Exactly the lines from the one with "The width and height of the screenshot is (1492, 812)." to the end of the listing must be repeated, both ends included, with nothing added.
#####
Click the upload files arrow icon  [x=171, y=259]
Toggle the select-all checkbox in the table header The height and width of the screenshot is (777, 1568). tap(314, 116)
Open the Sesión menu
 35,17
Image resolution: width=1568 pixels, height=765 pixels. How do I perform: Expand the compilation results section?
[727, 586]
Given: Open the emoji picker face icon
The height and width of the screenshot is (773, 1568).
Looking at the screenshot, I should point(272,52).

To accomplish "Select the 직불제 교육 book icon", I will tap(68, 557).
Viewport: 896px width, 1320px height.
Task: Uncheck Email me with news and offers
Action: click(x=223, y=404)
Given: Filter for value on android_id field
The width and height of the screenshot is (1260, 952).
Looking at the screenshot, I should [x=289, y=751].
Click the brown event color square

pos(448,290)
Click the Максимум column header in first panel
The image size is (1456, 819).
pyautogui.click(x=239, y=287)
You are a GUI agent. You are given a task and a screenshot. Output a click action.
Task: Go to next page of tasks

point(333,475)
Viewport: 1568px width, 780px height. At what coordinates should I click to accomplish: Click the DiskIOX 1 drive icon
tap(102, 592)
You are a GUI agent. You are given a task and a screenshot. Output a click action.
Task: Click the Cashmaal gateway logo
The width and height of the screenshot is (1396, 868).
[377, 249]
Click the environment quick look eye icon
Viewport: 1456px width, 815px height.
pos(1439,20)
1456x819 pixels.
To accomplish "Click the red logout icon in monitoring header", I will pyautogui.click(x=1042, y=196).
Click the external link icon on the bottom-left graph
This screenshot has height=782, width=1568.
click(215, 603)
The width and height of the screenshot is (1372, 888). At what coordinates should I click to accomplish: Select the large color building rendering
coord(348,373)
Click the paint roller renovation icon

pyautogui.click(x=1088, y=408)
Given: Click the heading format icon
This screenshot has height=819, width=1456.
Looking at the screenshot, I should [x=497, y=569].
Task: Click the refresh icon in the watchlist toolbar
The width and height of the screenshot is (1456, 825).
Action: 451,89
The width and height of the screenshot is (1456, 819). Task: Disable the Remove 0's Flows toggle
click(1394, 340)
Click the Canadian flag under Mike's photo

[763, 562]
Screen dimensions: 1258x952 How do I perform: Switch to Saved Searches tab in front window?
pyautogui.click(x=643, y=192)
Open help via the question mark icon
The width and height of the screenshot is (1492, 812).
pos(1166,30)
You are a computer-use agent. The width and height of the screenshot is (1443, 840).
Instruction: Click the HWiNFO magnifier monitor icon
#####
Finished exercise:
The width and height of the screenshot is (1492, 812).
pos(1166,30)
You are a computer-use agent. The width and height of the screenshot is (1443, 840).
Instruction: Click the HWiNFO magnifier monitor icon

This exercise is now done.